The most important caveat is that they're not final regulations, and it's not uncommon for proposed safety requirements to get weakened and postponed following objections from the industries involved.

What comes next is a 60-day period for accepting comments from the public and the various industries that will be affected by the Department of Transportation's proposed rules. Then the government has to issue the final versions and give the industries time to comply. It could take more than three years to fully halt the shipment of the most flammable liquids in the most dangerous rail cars.

The government's "comprehensive rulemaking proposal" also leaves two critical elements unsettled. The DOT offers three different safety standards for making new oil rail cars stronger — and asks for public comments on which one should prevail. The agency also offers several variations on rail speed limits, leaving that issue unresolved.

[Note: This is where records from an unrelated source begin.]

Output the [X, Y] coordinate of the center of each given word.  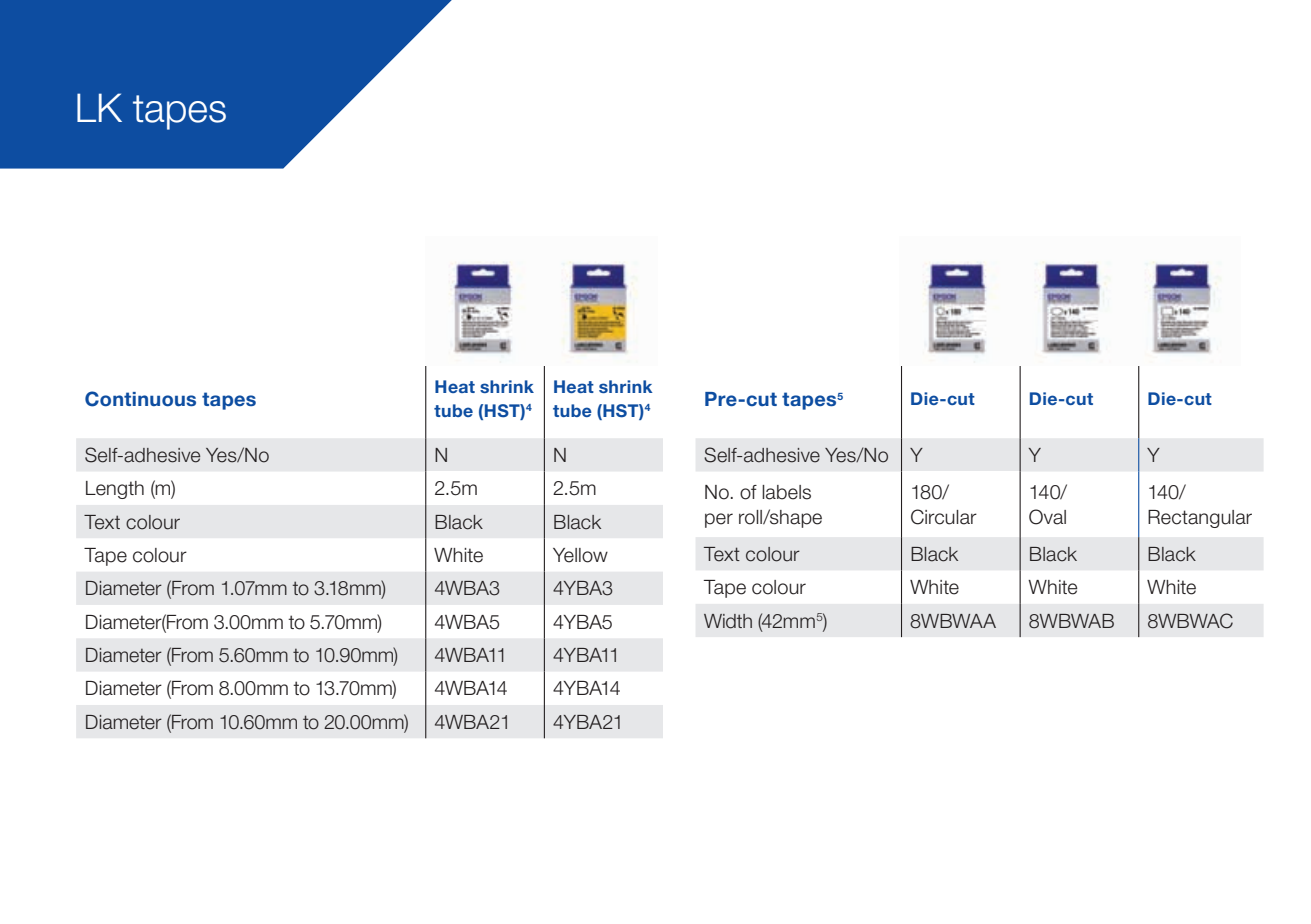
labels [786, 492]
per [719, 520]
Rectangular [1200, 519]
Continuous [140, 399]
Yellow [580, 555]
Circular [944, 517]
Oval [1047, 517]
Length [115, 490]
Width [728, 621]
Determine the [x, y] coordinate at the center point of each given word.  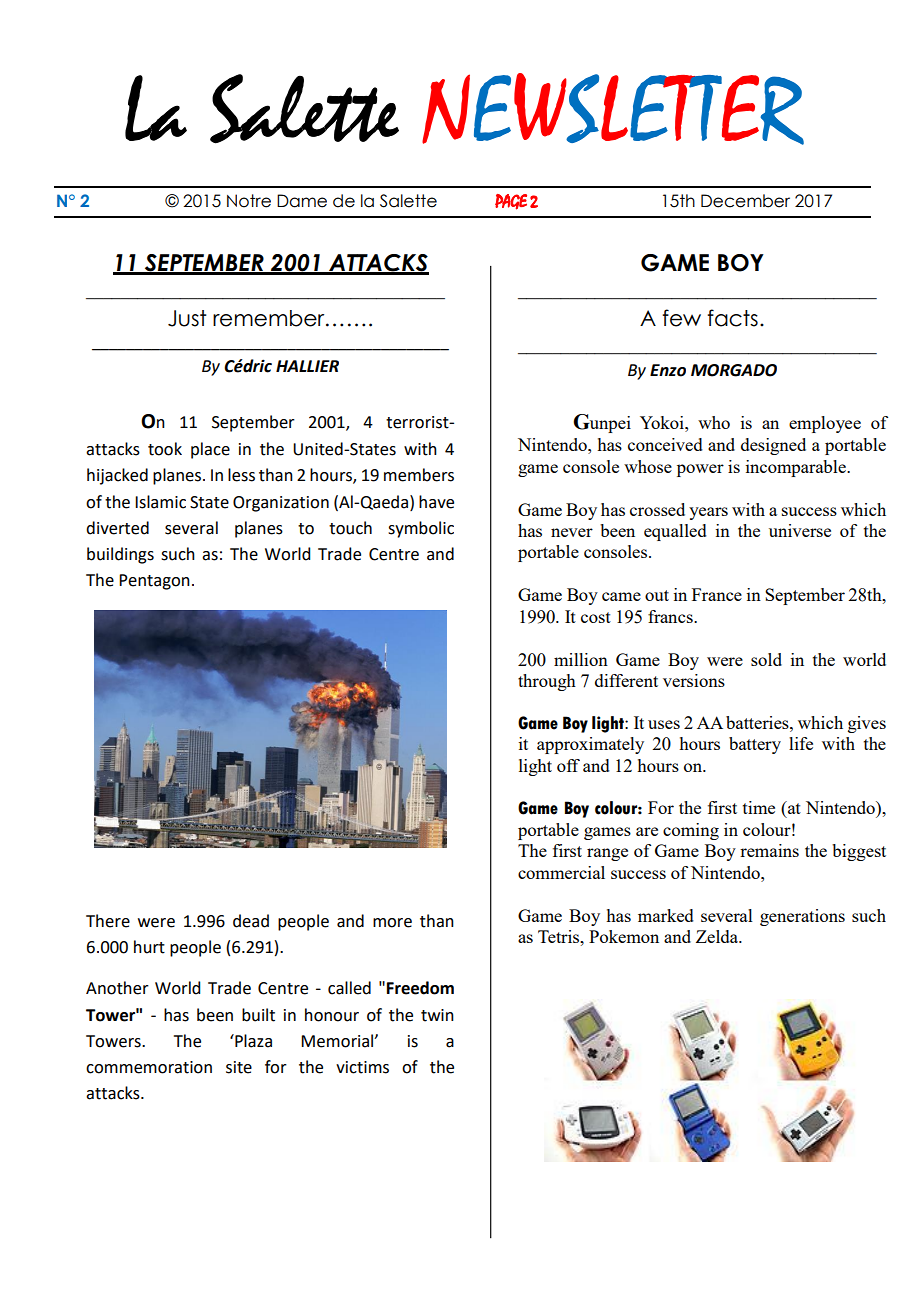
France [717, 594]
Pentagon [154, 582]
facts [732, 318]
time [759, 807]
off [568, 765]
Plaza [252, 1041]
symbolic [421, 529]
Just [187, 318]
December [745, 201]
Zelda [718, 936]
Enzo [668, 370]
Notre [249, 201]
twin [437, 1015]
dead [251, 921]
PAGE [511, 202]
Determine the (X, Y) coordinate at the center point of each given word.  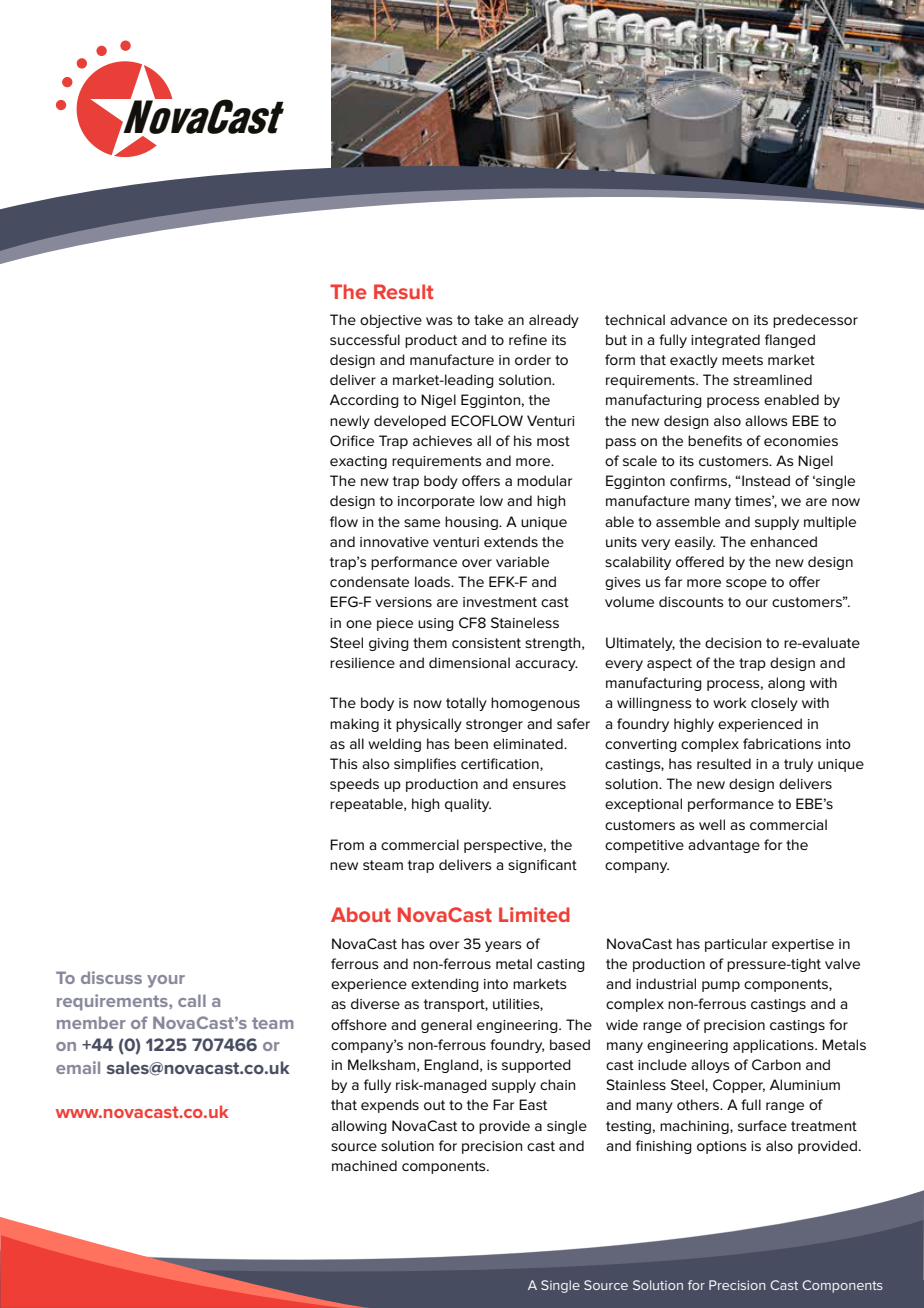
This (344, 763)
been (471, 743)
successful (365, 339)
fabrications (782, 743)
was (439, 321)
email (78, 1067)
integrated (725, 341)
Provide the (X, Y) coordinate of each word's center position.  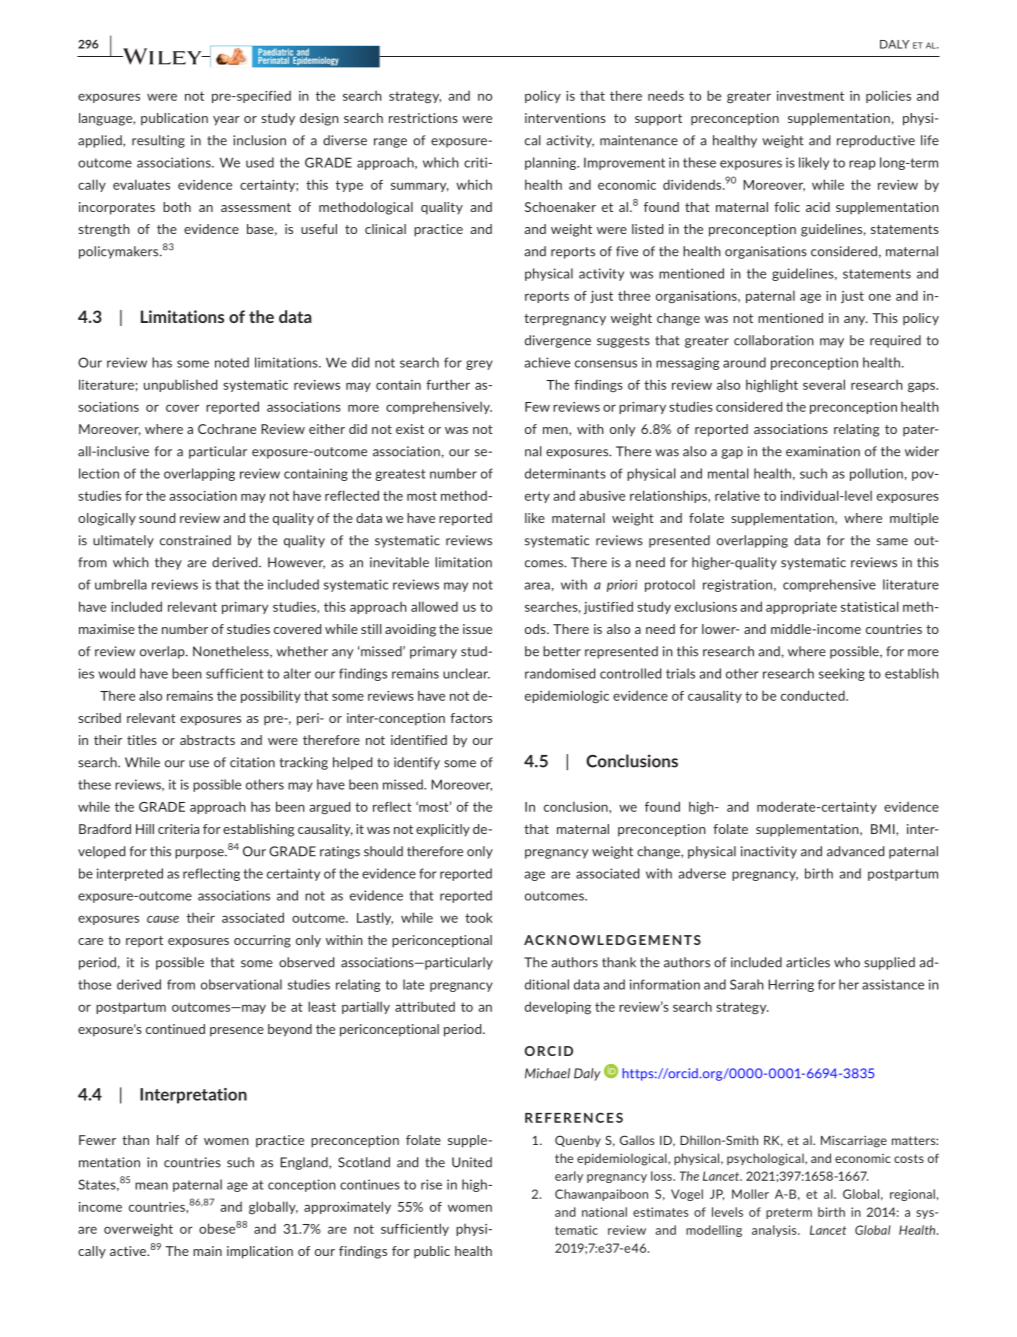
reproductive (876, 141)
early (569, 1177)
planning (552, 163)
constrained (195, 540)
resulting (158, 141)
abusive (602, 495)
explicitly (443, 830)
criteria (178, 829)
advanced (855, 851)
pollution (876, 474)
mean (151, 1186)
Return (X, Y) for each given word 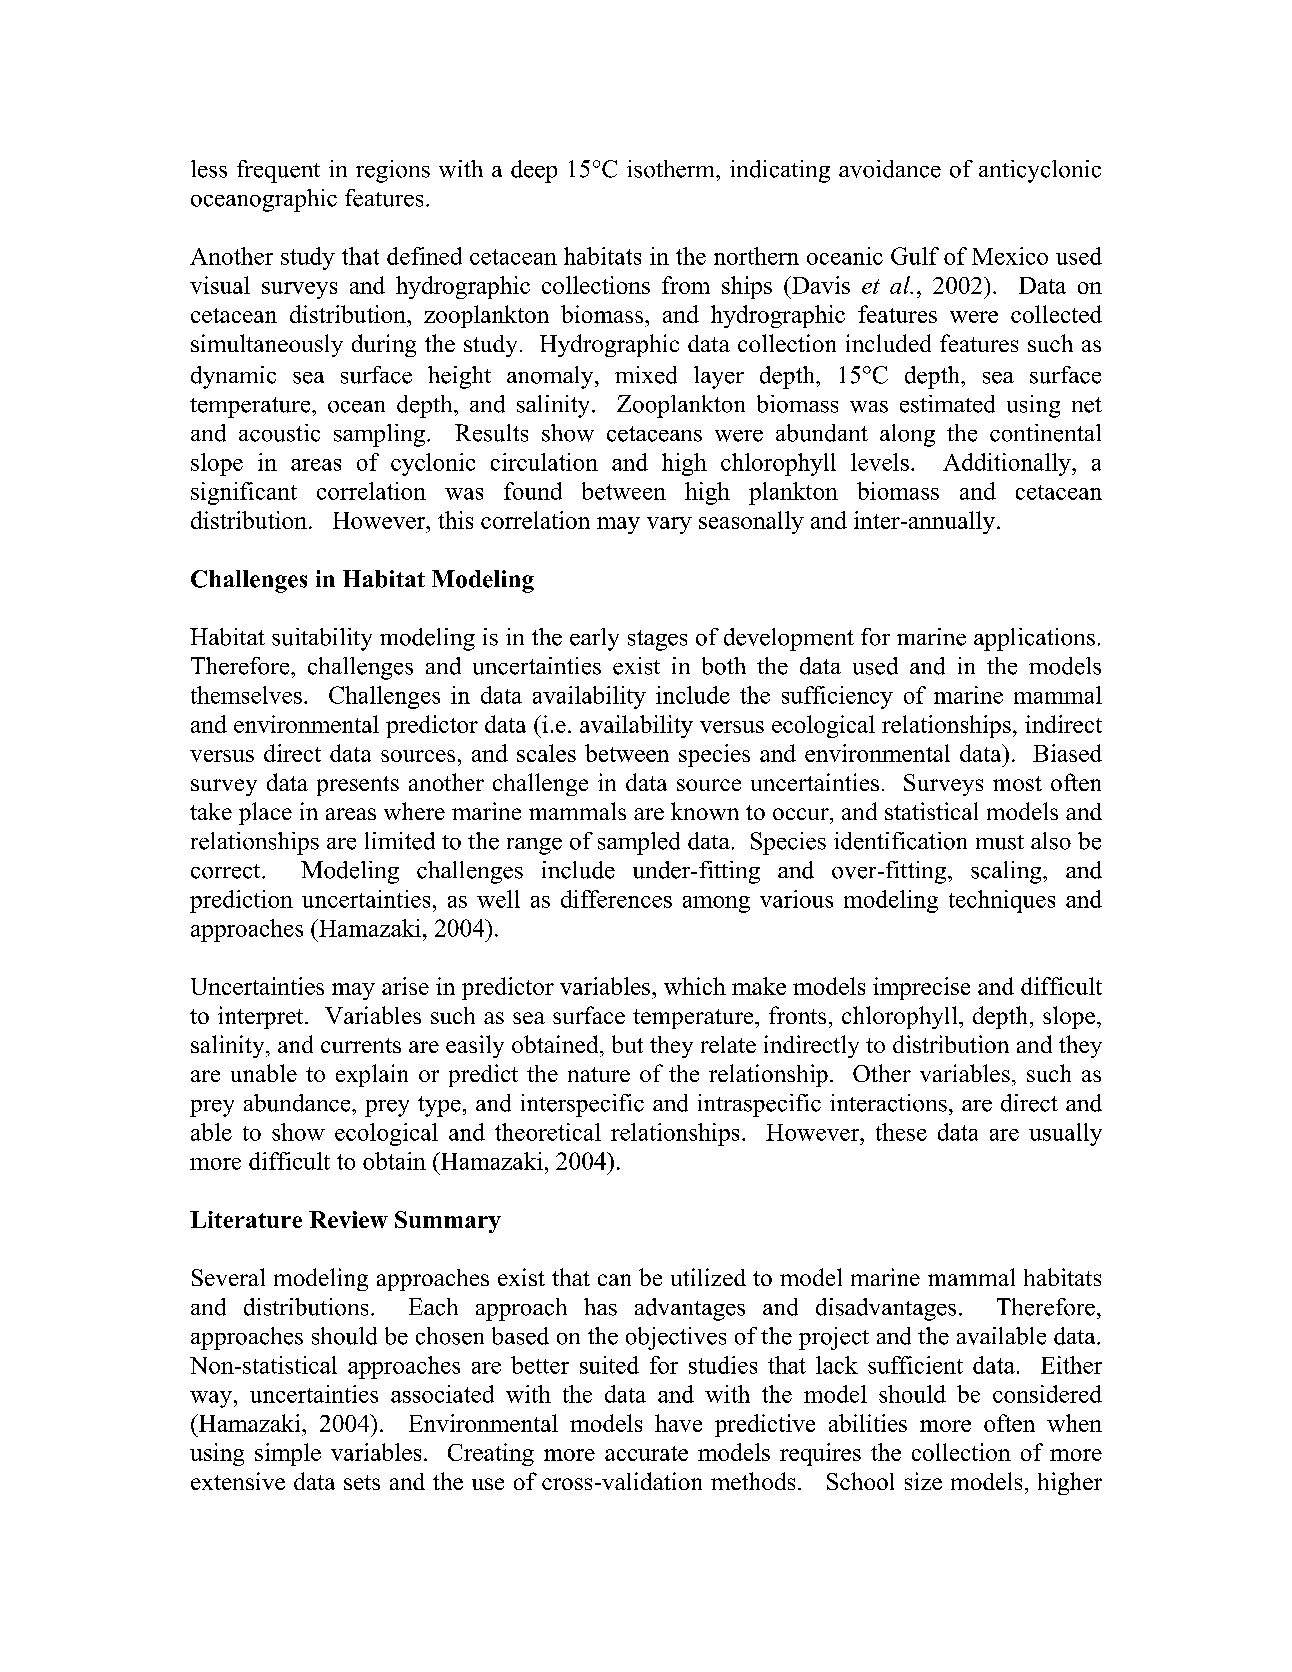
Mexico (1010, 256)
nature (599, 1074)
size (923, 1481)
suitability (322, 639)
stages (657, 640)
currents (361, 1045)
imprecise (921, 988)
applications (1034, 639)
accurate (646, 1453)
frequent (278, 171)
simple (288, 1454)
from (686, 285)
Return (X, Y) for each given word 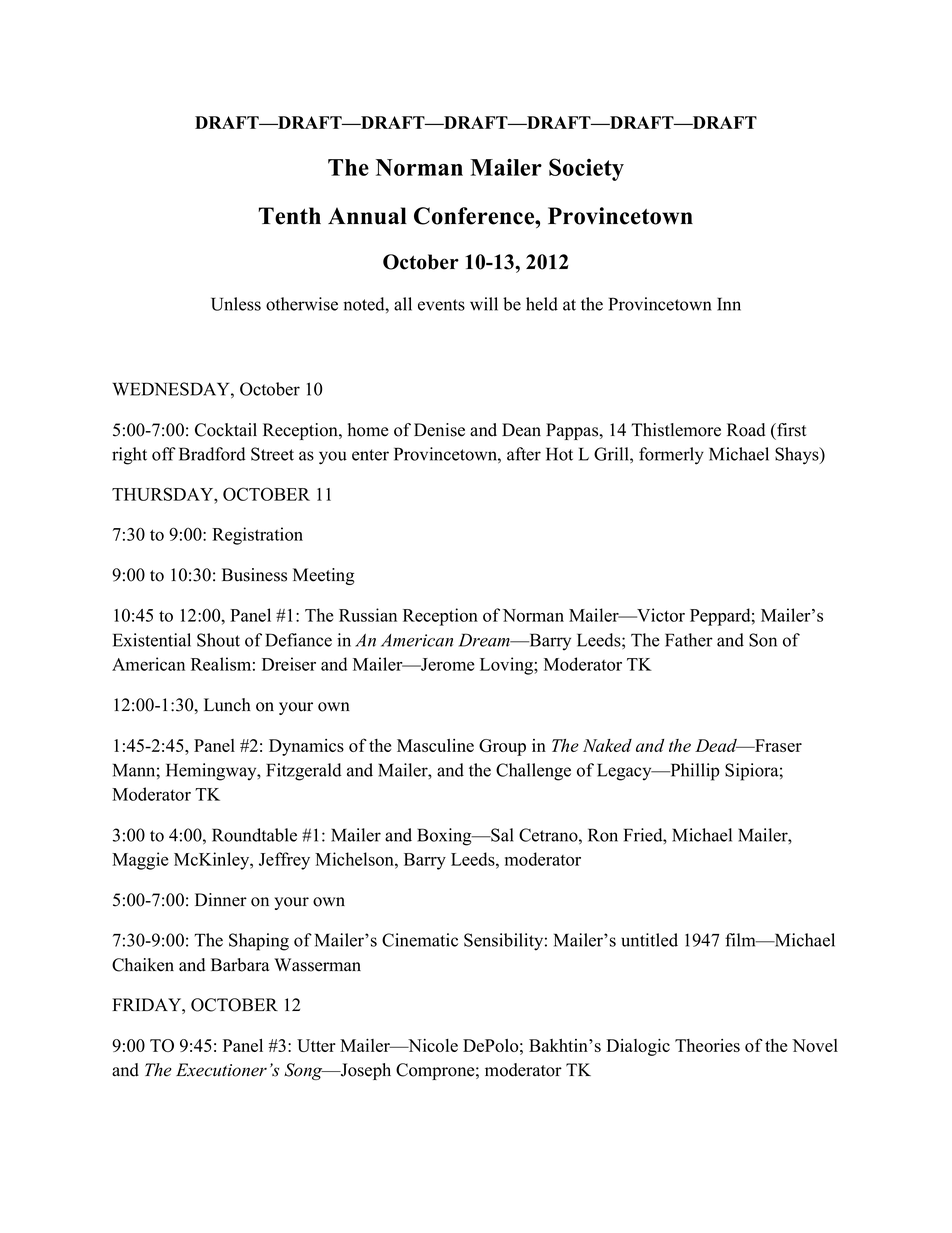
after (524, 454)
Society (586, 169)
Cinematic (420, 940)
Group (502, 747)
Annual (367, 216)
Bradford (212, 454)
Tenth (289, 216)
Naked (607, 745)
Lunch (227, 705)
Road (746, 430)
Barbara (240, 965)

The new rules also would apply only to trains that include 20 or more tankers of highly hazardous liquids, leaving a loophole that worries TRAC, a coalition of Chicago-area communities active in the oil-by-rail issue.

"We need to examine these options closely," said Tom Weisner, the mayor of Aurora, Ill., and co-chair of TRAC. "It's vital that communities across the country weigh in … and demand that the new rules come down on the side of maximum protection for the public."

Growing concern

Concern over the hazards of 100-car oil transport trains has grown steadily since a crude-filled runaway train caused fires and explosions in Lac-Mégantic, Quebec, Canada, killing 47 people and destroying much of the town center. Other fiery wrecks followed in Alabama, North Dakota, Virginia and elsewhere.

Before Wednesday's announcement, regulators had heard from 61 municipal and state government entities, 13 members of Congress, 223 members of the "concerned public," more than 152,000 signers from environmental groups, as well as the National Transportation Safety Board — all of them supporting stricter safety regulations or urging the DOT to take immediate action to improve safety.

Under the rules unveiled Wednesday, all new rail cars for transporting oil and ethanol would have to be built to whatever design the government ultimately chooses beginning Oct. 1, 2015.

Rail car restrictions

The industry would be barred from carrying flammable fuels in the most vulnerable existing rail cars after Oct. 1, 2017, unless the cars have been retrofitted to comply with the new safety standards, according to the Pipeline and Hazardous Materials Safety Administration and the Federal Railroad Administration, the two DOT agencies in charge of oil-by-rail safety issues.

The proposed rules also would require better braking systems, formal testing programs to verify that mined gases and liquids are properly classified and not overly volatile, the use of standardized criteria for selecting the safest routes for oil trains, and notification to state emergency response commissions about flammable liquids trains passing through their states.

A host of other issues — including safety standards for railroad bridges, tracks and parked trains — are being addressed in separate DOT rulemakings that aren't finished yet.